**** Supplied material ****

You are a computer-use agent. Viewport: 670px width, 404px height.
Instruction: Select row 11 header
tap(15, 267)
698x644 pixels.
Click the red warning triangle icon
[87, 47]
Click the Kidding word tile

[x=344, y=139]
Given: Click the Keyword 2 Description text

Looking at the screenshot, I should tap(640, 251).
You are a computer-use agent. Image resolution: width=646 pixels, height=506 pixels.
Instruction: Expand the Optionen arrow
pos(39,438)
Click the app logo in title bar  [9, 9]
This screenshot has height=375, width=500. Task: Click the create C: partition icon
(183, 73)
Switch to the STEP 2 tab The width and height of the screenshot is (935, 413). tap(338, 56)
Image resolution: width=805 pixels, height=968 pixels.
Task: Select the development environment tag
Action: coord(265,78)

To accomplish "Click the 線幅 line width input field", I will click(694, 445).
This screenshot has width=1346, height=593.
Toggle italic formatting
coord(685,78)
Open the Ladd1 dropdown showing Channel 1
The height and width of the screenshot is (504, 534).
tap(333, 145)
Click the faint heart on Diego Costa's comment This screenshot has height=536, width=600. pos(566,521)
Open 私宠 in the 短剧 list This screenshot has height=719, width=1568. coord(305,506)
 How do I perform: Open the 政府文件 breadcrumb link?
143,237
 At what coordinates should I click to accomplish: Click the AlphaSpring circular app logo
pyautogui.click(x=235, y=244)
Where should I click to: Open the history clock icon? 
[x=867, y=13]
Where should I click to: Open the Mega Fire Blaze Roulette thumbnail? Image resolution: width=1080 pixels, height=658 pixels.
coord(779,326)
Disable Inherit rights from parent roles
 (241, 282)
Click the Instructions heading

****

• Brief:
Show all lines in the entries above where the word "agent" appears.

• Solution for this task:
You are a computer-use agent. Viewport: 670px width, 404px height.
You are a computer-use agent. Image resolution: width=646 pixels, height=506 pixels.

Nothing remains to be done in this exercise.